Pinging code owners:
- receiver/filelog: @djaglowski
- pkg/stanza: @djaglowski
See Adding Labels via Comments if you do not have permissions to add labels yourself.
Hello. Just a small comment/feedback. In our environments this bug is a blocker, so we had to deprecate failog receiver and switch to another (non-opentelemetry related) solution for a specific case.
Thank you for the additional feedback @afoninsky. We will take a serious look at this before moving the component to GA.
The most impactful mitigation I've found is to lengthen the poll_interval to 1s.

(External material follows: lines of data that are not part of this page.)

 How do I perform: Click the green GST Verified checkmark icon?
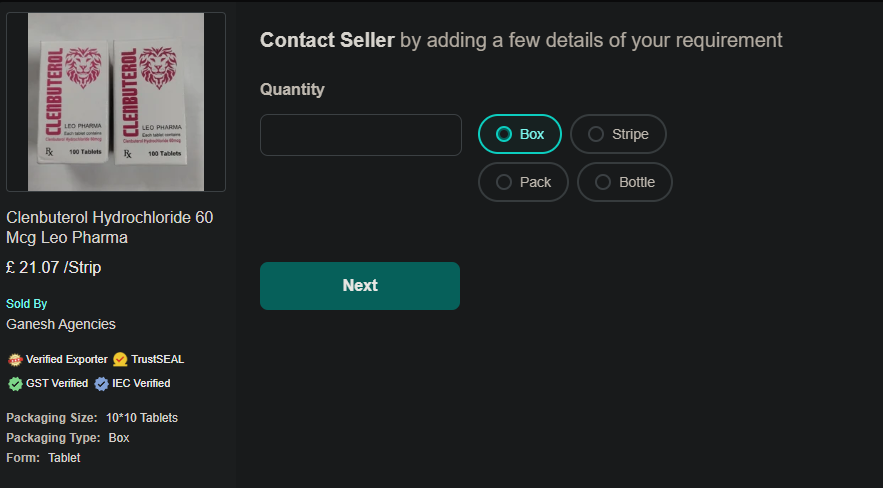(x=15, y=383)
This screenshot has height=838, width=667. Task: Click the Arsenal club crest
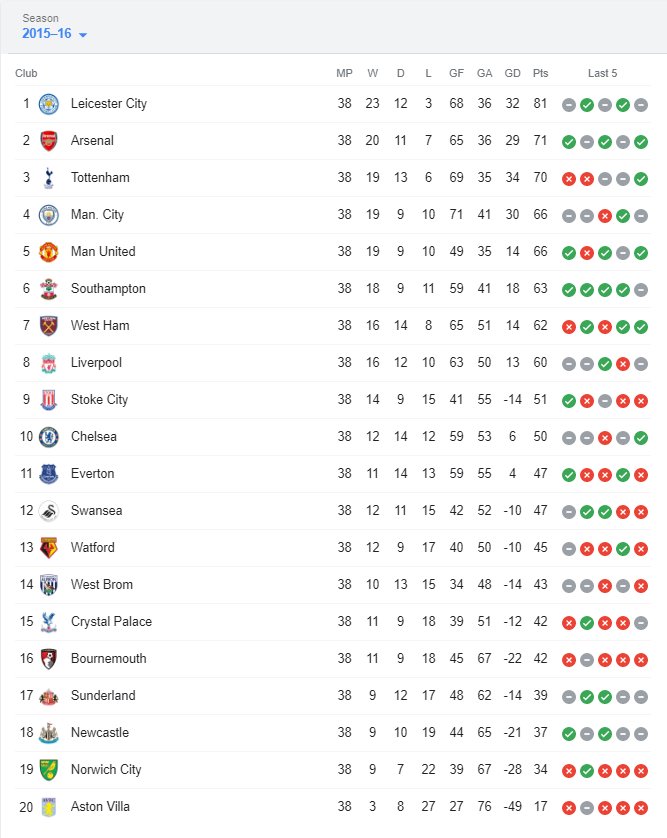pyautogui.click(x=48, y=141)
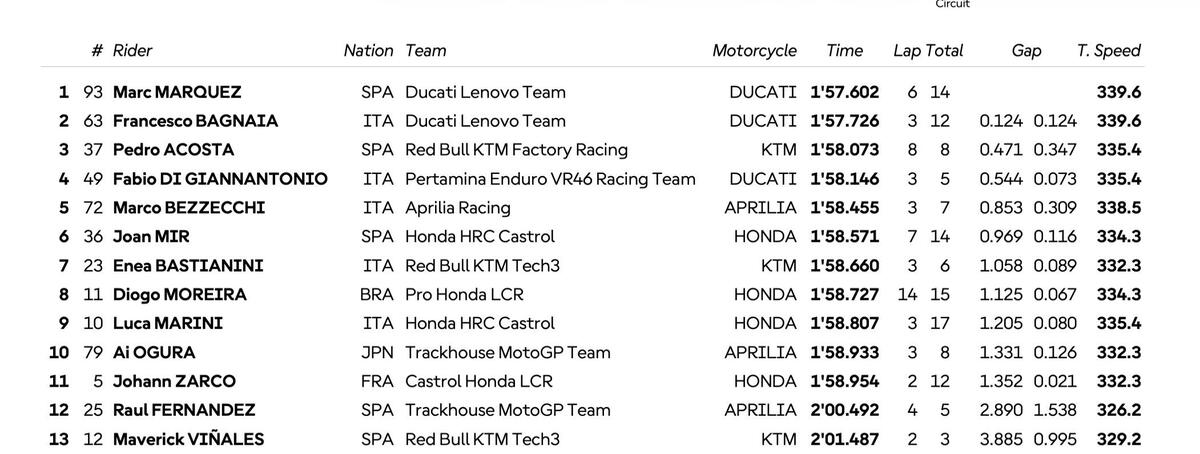Select rider Francesco BAGNAIA
The height and width of the screenshot is (454, 1200).
pos(195,121)

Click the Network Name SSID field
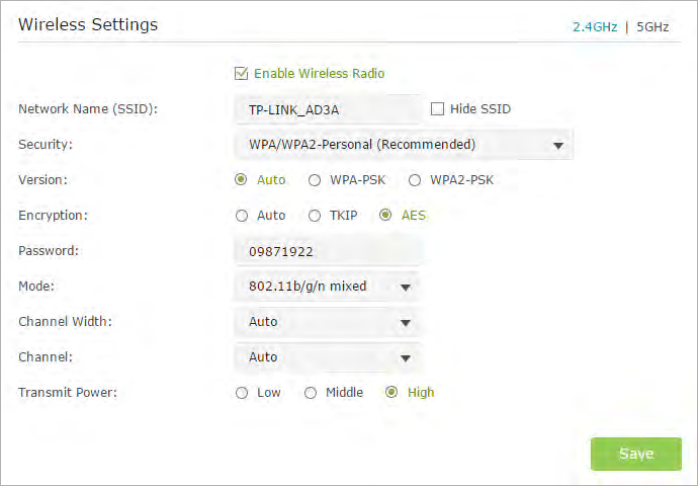tap(327, 109)
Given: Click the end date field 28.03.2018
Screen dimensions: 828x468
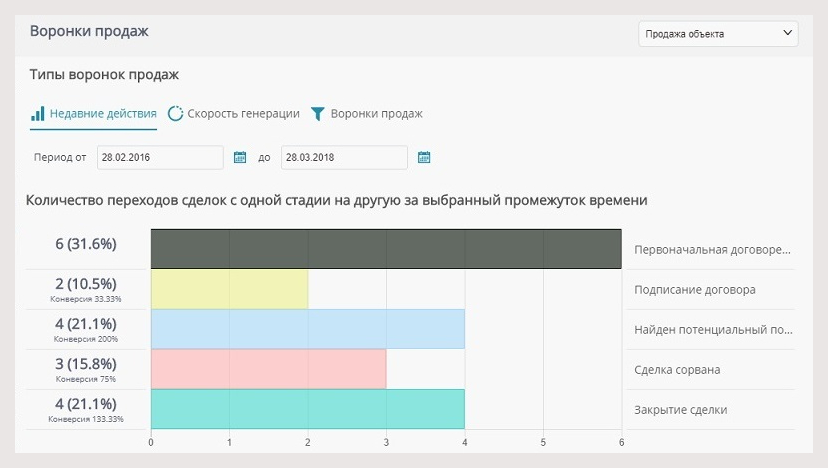Looking at the screenshot, I should 344,157.
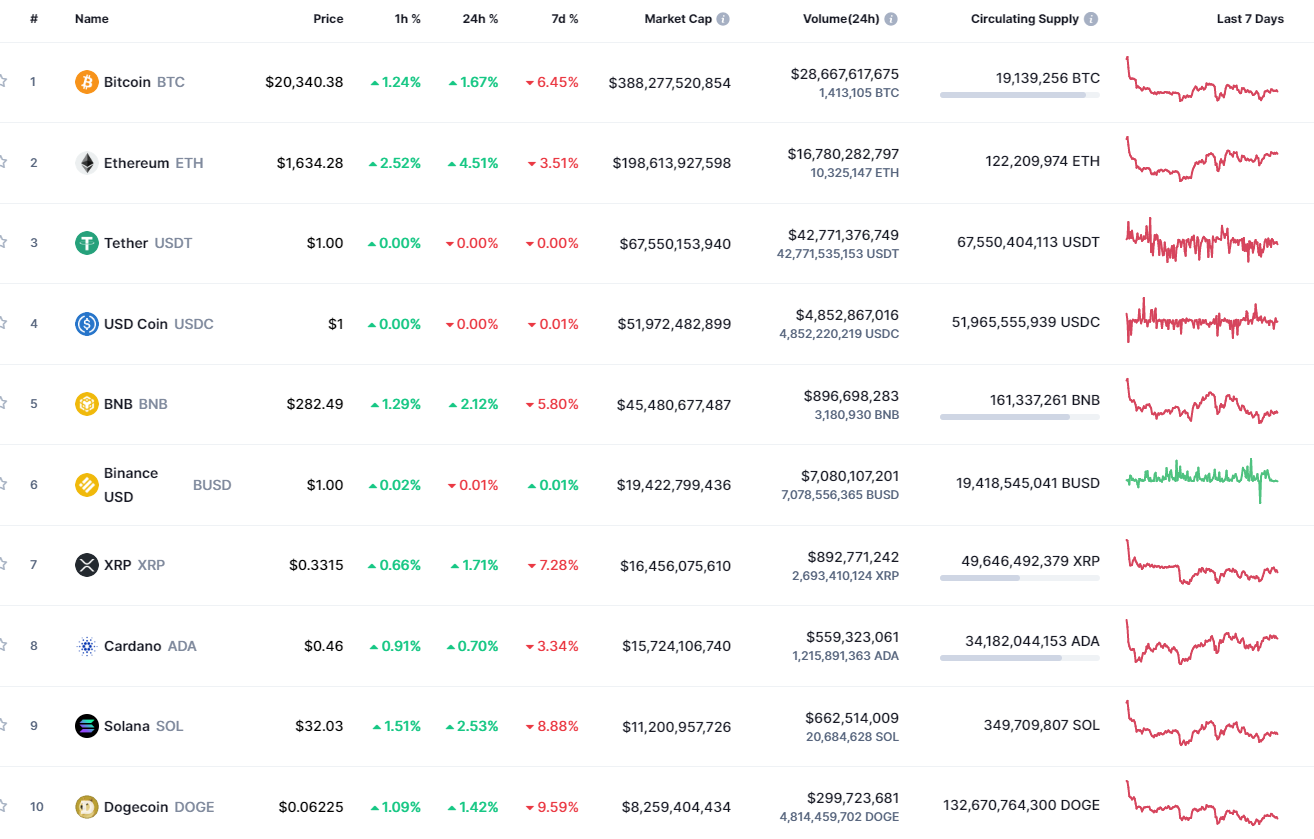Click the Ethereum ETH coin logo
Image resolution: width=1314 pixels, height=839 pixels.
(x=85, y=163)
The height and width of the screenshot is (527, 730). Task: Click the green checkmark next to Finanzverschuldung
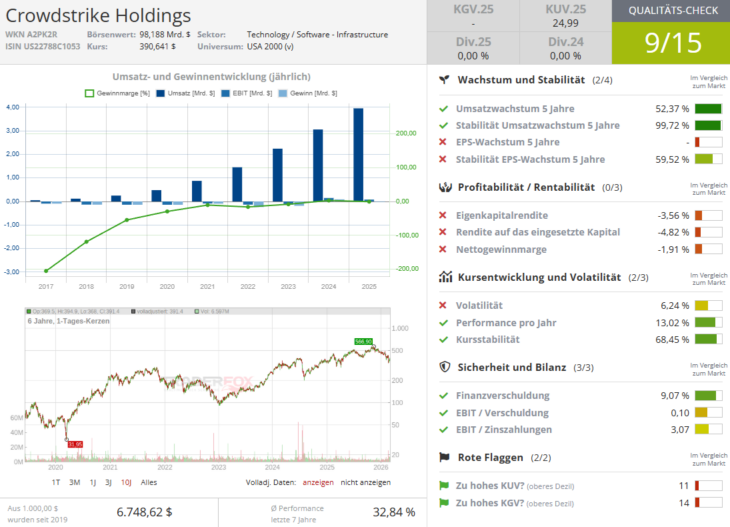tap(443, 395)
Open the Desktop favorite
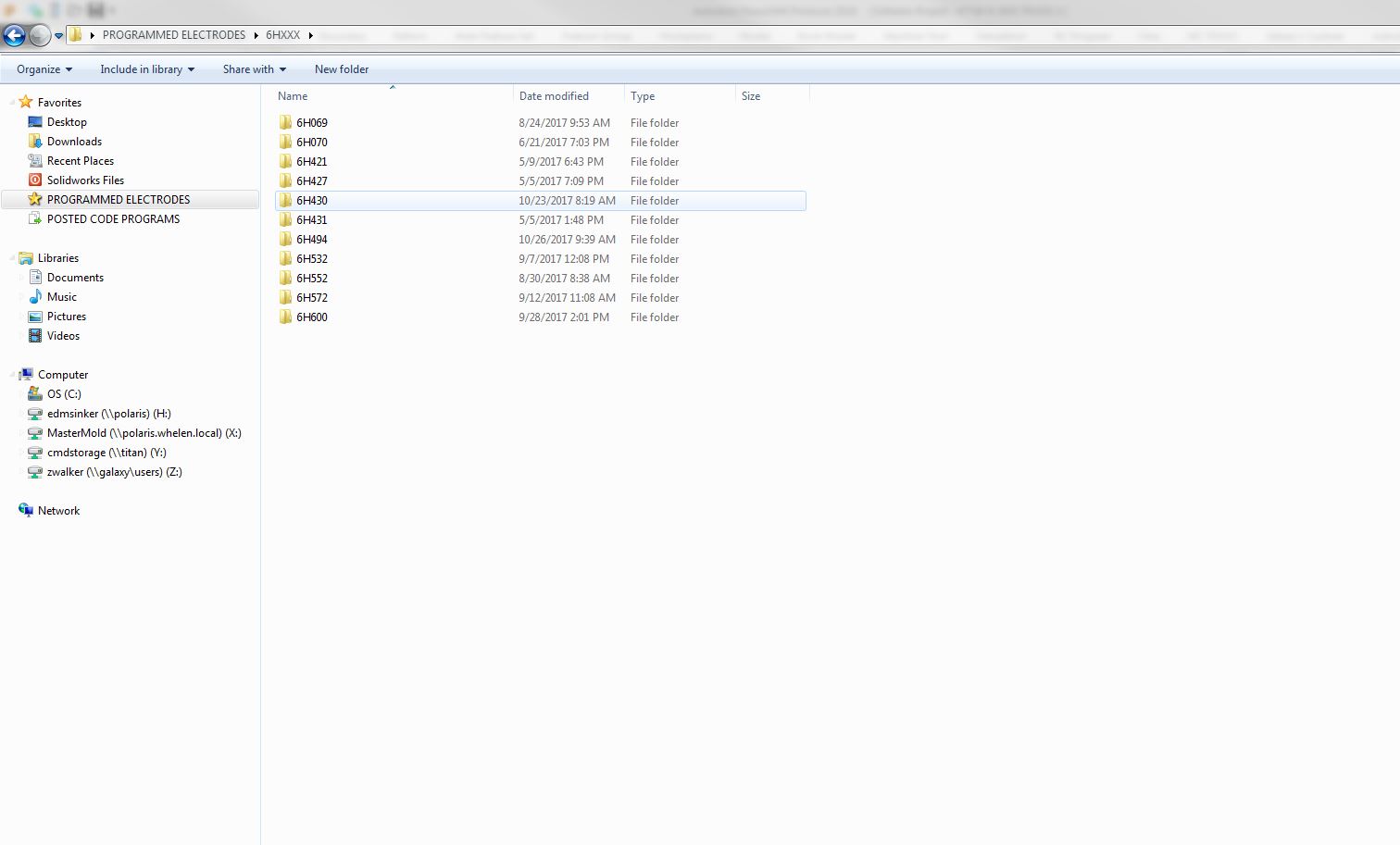Screen dimensions: 1400x845 coord(66,121)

With a value of 200ms my understanding is the system checks all files 5 times per second. With 1000+ files, this creates significant overhead.
With poll_interval: 200ms
(pprof) top10
Showing nodes accounting for 17500ms, 47.44% of 36890ms total
Dropped 530 nodes (cum <= 184.45ms)
Showing top 10 nodes out of 250
flat flat% sum% cum cum%
4250ms 11.52% 11.52% 4250ms 11.52% runtime/internal/syscall.Syscall6
3030ms 8.21% 19.73% 3030ms 8.21% memeqbody
2330ms 6.32% 26.05% 3020ms 8.19% encoding/json.appendCompact
2010ms 5.45% 31.50% 2010ms 5.45% runtime.memclrNoHeapPointers
1400ms 3.80% 35.29% 4620ms 12.52% runtime.scanobject
1150ms 3.12% 38.41% 4260ms 11.55% github.com/open-telemetry/opentelemetry-collector-contrib/pkg/stanza/fileconsumer/internal/fileset.(*Fileset[go.shape.*uint8]).Match
960ms 2.60% 41.01% 1270ms 3.44% runtime.typePointers.next
890ms 2.41% 43.43% 1920ms 5.20% runtime.pcvalue
860ms 2.33% 45.76% 860ms 2.33% runtime.futex
620ms 1.68% 47.44% 620ms 1.68% encoding/json.stateInString
With poll_interval: 1s
(pprof) top10
Showing nodes accounting for 3650ms, 46.09% of 7920ms total
Dropped 238 nodes (cum <= 39.60ms)
Showing top 10 nodes out of 269
flat flat% sum% cum cum%
830ms 10.48% 10.48% 830ms 10.48% runtime/internal/syscall.Syscall6
790ms 9.97% 20.45% 790ms 9.97% memeqbody
460ms 5.81% 26.26% 580ms 7.32% encoding/json.appendCompact
310ms 3.91% 30.18% 930ms 11.74% runtime.scanobject
280ms 3.54% 33.71% 280ms 3.54% runtime.memclrNoHeapPointers
260ms 3.28% 36.99% 1050ms 13.26% github.com/open-telemetry/opentelemetry-collector-contrib/pkg/stanza/fileconsumer/internal/fileset.(*Fileset[go.shape.*uint8]).Match
230ms 2.90% 39.90% 450ms 5.68% runtime.pcvalue
170ms 2.15% 42.05% 930ms 11.74% github.com/open-telemetry/opentelemetry-collector-contrib/pkg/stanza/fileconsumer/internal/fingerprint.Fingerprint.StartsWith (inline)
160ms 2.02% 44.07% 160ms 2.02% runtime.futex
160ms 2.02% 46.09% 160ms 2.02% runtime.step
The next mitigation will be to reduce the max_concurrent_files because each file is read concurrently.
Hope this could help mitigate readers here.